А в понедельник он все-таки дозвонился. И ему сказали, что государство у нас не бедное, хозяйство у нас плановое, в Ташкент выезжают бригады из всех республик, так что деньги собирать с рабочих — это лишнее. Тут был резон, да и не каждый почин достоин широчайшего распространения, тем более, что есть еще любители навязывать свою инициативу рабочим. Но воскресник в Братске был уже проведен, а звонивший не рискнул об этом доложить. Он смолчал. И так же молчком, без всяких объяснений особые наряды были свалены в общую кучу, а деньги рабочим выплачены. Когда я встретился с ними, они не знали, что об этом и думать. Одни ругались, другие посмеивались, третьи сделали вывод, что, дескать, запрещено Ташкенту помогать. Сам же секретарь, который тоже, видимо, чувствовал некоторую неловкость, дал мне (дословно) такое объяснение:
— Хочу сразу оговориться: тут они не совсем пошли в унисон с требованиями. Выступили с почином, которого у них никто не просил. Зачем раздувать ажиотаж? Конечно, мы должны были отреагировать. Проводить линию и не прислушиваться к мнению нельзя. Это ведь не дома за чашкой чая. Если бы мнение вышестоящих организаций было положительное, мы бы эту инициативу снизу широко провели. Прошу меня правильно понять.

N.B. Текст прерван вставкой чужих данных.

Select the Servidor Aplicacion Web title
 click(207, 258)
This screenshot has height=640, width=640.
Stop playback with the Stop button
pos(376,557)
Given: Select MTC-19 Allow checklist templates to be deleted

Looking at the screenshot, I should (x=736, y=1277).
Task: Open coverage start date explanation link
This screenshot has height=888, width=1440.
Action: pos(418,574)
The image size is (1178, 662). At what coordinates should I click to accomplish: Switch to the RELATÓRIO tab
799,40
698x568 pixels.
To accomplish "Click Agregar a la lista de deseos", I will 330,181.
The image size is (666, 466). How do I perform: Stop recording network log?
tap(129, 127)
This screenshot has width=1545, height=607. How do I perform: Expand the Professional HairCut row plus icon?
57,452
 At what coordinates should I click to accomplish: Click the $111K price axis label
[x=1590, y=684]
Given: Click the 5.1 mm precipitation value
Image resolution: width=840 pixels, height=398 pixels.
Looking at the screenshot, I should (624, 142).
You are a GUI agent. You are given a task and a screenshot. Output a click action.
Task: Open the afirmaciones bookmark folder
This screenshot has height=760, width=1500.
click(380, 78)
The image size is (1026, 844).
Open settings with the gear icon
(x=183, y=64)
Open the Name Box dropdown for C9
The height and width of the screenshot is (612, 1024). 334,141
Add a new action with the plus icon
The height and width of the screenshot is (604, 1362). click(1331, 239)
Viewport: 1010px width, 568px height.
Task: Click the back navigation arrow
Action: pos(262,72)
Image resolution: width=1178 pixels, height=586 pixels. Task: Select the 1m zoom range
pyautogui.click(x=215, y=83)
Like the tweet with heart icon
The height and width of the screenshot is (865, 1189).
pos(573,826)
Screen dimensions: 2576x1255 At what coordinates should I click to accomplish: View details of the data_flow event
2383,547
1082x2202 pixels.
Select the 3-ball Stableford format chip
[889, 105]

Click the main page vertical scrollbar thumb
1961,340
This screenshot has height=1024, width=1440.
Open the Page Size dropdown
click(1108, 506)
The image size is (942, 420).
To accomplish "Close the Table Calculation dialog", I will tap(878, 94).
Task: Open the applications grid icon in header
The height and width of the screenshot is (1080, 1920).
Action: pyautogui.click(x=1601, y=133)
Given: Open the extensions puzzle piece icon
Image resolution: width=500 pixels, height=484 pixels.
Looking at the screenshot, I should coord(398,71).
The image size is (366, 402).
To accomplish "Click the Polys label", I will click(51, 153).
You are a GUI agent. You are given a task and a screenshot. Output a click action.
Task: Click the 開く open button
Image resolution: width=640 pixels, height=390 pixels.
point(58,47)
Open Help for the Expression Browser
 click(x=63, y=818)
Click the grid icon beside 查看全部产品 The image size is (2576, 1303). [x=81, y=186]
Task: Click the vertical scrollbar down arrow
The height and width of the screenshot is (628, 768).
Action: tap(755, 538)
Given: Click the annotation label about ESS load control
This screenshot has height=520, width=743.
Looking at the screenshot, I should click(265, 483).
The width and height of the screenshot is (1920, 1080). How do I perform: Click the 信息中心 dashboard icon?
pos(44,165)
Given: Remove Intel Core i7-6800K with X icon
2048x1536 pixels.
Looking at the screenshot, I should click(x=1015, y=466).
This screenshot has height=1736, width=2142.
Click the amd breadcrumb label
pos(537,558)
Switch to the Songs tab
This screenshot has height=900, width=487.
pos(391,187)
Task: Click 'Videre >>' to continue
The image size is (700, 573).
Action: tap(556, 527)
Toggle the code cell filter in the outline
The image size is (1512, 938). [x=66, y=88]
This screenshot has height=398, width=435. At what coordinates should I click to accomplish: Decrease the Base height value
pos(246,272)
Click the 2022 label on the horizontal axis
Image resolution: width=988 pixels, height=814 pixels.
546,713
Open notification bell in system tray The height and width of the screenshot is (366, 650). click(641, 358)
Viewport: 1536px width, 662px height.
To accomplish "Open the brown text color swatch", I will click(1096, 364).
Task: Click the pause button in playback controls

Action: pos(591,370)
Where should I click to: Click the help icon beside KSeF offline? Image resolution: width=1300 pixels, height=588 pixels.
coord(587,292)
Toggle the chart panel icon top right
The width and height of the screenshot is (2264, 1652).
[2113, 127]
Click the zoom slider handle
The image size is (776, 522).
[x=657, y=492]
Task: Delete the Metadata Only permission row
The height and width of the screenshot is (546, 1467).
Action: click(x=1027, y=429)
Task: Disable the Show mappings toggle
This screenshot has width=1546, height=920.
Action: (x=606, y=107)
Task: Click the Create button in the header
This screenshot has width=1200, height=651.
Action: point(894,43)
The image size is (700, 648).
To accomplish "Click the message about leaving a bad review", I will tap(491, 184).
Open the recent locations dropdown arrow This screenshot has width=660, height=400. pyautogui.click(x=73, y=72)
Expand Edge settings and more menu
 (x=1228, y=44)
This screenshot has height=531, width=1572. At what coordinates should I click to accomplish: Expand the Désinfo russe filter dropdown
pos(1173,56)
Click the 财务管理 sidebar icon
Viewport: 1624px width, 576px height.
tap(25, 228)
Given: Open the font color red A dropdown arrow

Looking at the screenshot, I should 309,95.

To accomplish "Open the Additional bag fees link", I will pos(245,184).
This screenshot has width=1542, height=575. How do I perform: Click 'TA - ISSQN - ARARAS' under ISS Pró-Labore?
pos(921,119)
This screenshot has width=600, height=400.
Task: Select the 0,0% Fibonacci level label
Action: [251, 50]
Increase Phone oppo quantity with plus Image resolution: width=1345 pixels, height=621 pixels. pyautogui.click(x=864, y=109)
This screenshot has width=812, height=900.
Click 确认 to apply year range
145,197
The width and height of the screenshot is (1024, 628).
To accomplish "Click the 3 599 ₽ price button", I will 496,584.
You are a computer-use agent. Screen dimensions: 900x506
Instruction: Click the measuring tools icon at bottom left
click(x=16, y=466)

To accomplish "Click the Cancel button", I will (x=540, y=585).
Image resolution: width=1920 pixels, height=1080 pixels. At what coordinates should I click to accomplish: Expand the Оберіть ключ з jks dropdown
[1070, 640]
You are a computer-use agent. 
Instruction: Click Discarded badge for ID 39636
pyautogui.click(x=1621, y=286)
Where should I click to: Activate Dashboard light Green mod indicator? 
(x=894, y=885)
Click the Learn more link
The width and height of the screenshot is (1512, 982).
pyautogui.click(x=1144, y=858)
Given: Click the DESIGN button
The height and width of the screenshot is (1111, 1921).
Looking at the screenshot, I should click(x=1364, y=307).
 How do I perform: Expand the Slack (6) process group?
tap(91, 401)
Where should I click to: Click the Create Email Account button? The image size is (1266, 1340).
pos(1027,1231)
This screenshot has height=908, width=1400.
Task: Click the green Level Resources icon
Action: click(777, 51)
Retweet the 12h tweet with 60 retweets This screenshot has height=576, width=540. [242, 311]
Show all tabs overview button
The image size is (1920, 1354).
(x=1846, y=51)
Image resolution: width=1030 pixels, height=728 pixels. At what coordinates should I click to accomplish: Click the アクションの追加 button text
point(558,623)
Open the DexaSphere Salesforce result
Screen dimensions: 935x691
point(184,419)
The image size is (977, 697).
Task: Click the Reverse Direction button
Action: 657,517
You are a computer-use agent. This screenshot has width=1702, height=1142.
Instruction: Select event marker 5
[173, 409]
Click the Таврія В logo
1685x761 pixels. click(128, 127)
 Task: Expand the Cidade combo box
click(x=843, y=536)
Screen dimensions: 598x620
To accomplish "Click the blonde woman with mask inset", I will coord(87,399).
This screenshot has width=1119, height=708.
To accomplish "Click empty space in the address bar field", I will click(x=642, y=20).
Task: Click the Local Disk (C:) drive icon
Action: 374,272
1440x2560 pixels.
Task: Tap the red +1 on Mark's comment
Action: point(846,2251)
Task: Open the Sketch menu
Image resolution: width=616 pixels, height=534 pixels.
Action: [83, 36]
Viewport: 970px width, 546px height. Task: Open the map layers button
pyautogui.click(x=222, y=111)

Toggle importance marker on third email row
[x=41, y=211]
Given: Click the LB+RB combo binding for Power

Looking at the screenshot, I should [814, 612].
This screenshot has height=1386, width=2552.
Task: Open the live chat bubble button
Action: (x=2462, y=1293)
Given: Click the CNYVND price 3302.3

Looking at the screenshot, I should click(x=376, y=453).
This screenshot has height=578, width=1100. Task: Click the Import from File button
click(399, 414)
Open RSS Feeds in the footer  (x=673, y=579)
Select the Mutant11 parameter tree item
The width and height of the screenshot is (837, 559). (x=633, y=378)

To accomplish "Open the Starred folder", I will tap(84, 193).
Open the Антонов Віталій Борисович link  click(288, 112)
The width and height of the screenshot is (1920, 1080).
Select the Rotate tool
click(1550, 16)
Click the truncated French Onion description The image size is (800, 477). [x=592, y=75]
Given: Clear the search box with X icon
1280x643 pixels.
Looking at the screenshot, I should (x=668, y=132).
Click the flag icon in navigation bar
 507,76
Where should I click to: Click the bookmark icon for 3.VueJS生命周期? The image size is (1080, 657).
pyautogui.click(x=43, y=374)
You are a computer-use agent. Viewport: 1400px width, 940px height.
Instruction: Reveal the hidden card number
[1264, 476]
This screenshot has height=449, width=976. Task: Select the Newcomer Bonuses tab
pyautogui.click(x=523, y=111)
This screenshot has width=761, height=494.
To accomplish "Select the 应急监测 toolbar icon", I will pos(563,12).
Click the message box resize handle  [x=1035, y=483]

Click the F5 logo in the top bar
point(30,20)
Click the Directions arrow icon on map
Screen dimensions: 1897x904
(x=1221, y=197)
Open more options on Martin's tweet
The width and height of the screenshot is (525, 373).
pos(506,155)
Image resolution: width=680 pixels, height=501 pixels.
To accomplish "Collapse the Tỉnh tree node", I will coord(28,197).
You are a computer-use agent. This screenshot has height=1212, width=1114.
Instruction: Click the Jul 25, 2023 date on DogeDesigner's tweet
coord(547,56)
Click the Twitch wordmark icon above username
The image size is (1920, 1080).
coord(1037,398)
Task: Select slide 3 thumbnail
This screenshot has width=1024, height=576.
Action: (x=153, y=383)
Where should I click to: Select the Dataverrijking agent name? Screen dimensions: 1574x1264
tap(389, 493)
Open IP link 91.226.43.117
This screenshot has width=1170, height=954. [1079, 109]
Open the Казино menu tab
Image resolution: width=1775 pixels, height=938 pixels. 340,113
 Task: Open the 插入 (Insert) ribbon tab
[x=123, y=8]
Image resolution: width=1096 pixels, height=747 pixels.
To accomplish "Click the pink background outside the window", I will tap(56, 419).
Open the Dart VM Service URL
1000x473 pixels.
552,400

Что ж, я понял. Инициативой снизу он признавал лишь то, что предписано сверху. Неорганизованный энтузиазм пугал его, внеплановая инициатива приводила в замешательство. А она иной и быть не может. Она всегда сверх приказа, всегда свыше плана, всегда больше того, что входит в обязанности людей. В этом величайшая сила всякого настоящего почина. В этом и незащищенность его: он для исполнения не всегда обязателен.
Какой-то роковой необязательностью была отмечена с самого начала поездка усть-лабинцев в Сибирь.

Придя к этой обидной мысли, я вновь вернулся к своим спутникам по полету, мы все еще были в пути, даже по авиационным меркам он был неблизок — восемь часов. Где-то за Кемерово сибирские впечатления стали отходить у нас на второй план, и замаячила в их рассказах Кубань. Пусть Братская ГЭС дает миллионы киловатт энергии — честь ей и слава, а Усть-Лабинский район дает миллионы пудов хлеба — это, я согласен с Федором Степановичем, не менее важно. Он заговорил о своем колхозе, “по нашим местам среднем”, стал перечислять, что они строят, и ревниво следил, все ли я запишу: новую школу, жилые дома, нефтебазу, коровник, птичник, кормоцех, склад удобрений…
— Людей у нас богато, — продолжал он, — экономика хорошая, деньгами располагаем, есть свой кирпичный завод: к августу все коробки будут стоять. И дело упрется в лес. Мы понимаем: трудно. Тем более, надо Ташкент отстраивать, да и на Кубани было наводнение — опять, значит, помощь. Так разве плохо, что мы к государству не с одним “дай”? Сожженный лес — это ж ничто, а получи его степные районы — это и хлеб, и культура села, и смычка.
Так и сказал: “смычка” — всплыло вдруг еще одно забытое слово. А Николай Павлович строил свои инженерные планы и даже на листке прикинул, сколько бригад послать за лесом, сколько отрядить машин, тракторов, автокранов, да сколько это будет стоить, и вышло, что лес так и так окупит себя... Все больше нравились мне эти двое, такие разные, но в чем-то главном схожие, и я подумал, что никакие они не “ходоки” и что “смычка” для них совсем не то, чем была она для их отцов. Люди колоссально выросли за годы Советской власти, обрели истинную самостоятельность, и она нужна им сегодня не только для того, чтобы самим решать, где просо сеять, а где кукурузу — это само собой, — она нужна им для свободного проявления инициативы во всех областях хозяйственной жизни. Сама поездка их в город Братск есть в некотором роде знамение времени.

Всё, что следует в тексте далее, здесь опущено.